Numerous business and industry organizations, as well as insurance representatives, spoke in favor of the bill, while organizations representing attorneys were opposed.
Kellie Paschke, representing the Iowa Association of Justice, disputed that the bill was about providing a level of known exposure for trucking companies. “If that was true, this bill would just be about the million-dollar cap that’s in the bill. Instead, this bill is about protecting bad actors,” she said.
She said the bill would protect employers who fail to maintain vehicles or hire known drug addicts, or who make drivers work beyond their hours of service, causing fatigue that leads to accidents. “These are decisions that are made by employers, not the employees. And what this bill does is make the employee the scapegoat for the employers’ bad decisions,” Paschke said.

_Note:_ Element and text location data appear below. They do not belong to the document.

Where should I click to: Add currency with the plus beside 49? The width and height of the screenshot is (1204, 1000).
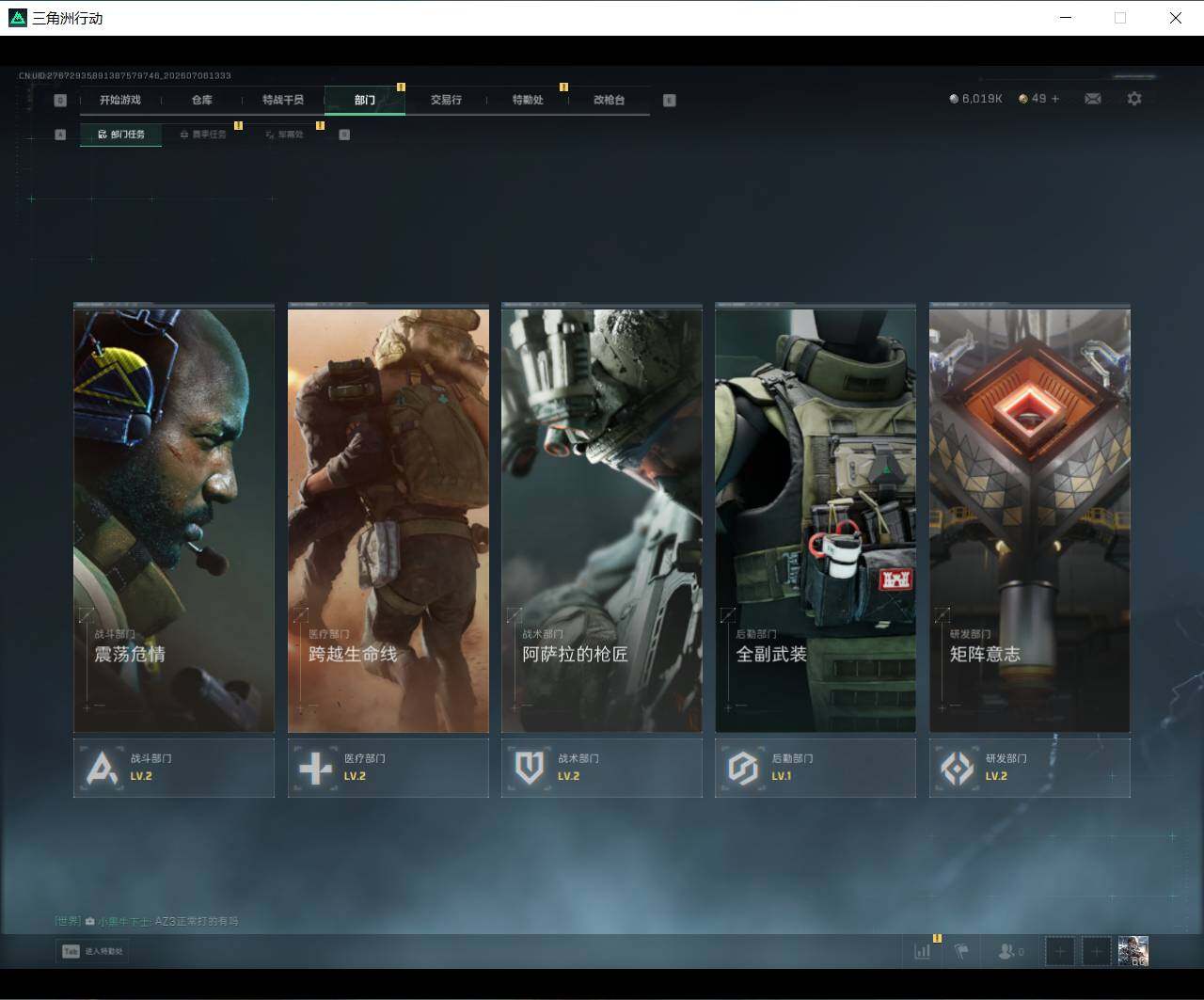coord(1054,99)
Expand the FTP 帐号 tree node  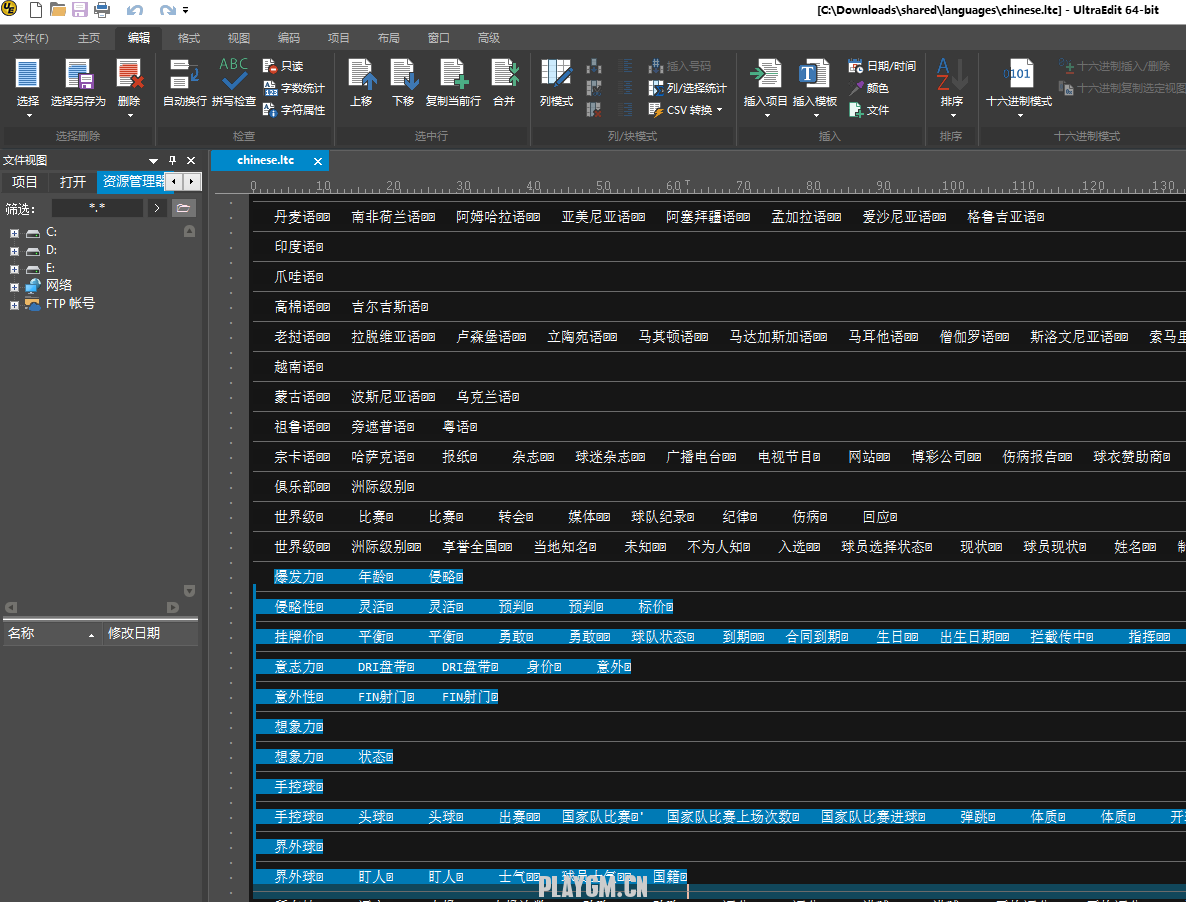pyautogui.click(x=14, y=304)
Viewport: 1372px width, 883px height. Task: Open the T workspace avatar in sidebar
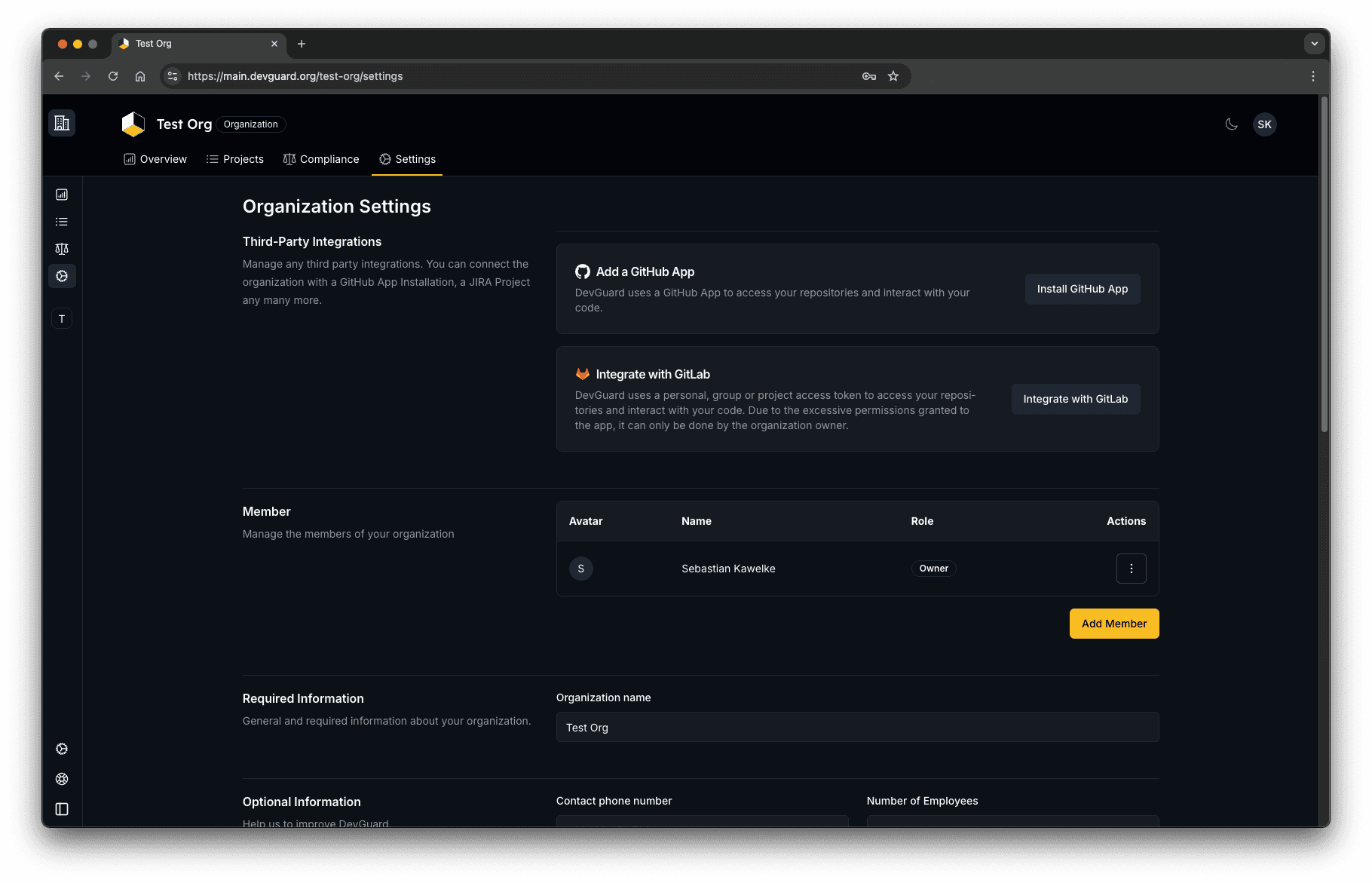click(x=61, y=318)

Representatives of attorney organizations said there have been no “nuclear” verdicts in Iowa and that insurance rates are competitive. Trucking companies argued that commercial supplemental or commercial umbrella policies are not affordable or accessible.
Rep. Sami Scheetz, D-Cedar Rapids, voted against advancing the bill. He said juries should be the ones to decide the value of a human life.
“For a long, long time in this state, we’ve been trusting our neighbors or peers to sit in the courtroom, listen to testimony and make that decision on behalf of everybody in the state. But for some reason, there’s a sentiment running through this building this week that we should take that right away from Iowans to decide this,” he said.
Republican Reps. Phil Thompson of Boone and Bill Gustoff of Des Moines voted to advance the bill to the House Judiciary Committee.
“So we all, obviously, just lived through a not-so-subtle reminder of how important that commercial motor vehicle industry is to not just our economy, but really our daily lives and everything we touch,” Thompson said. “I think it’s, frankly, unfortunate that every time a commercial motor vehicle is involved in an accident, some people see dollar signs …”
Republican lawmakers in both the House and Senate are also working to cap noneconomic damages at $1 million in medical malpractice cases. Gov. Kim Reynolds made that proposal a priority in her Condition of the State message.
The trucking company liability bill has faced roadblocks the past two years. In 2021, the bill did not reach the floor of either chamber. Last year, Republicans in the Iowa House tried to attach the bill to unrelated legislation on the floor, but the measure was defeated with 12 GOP votes against it.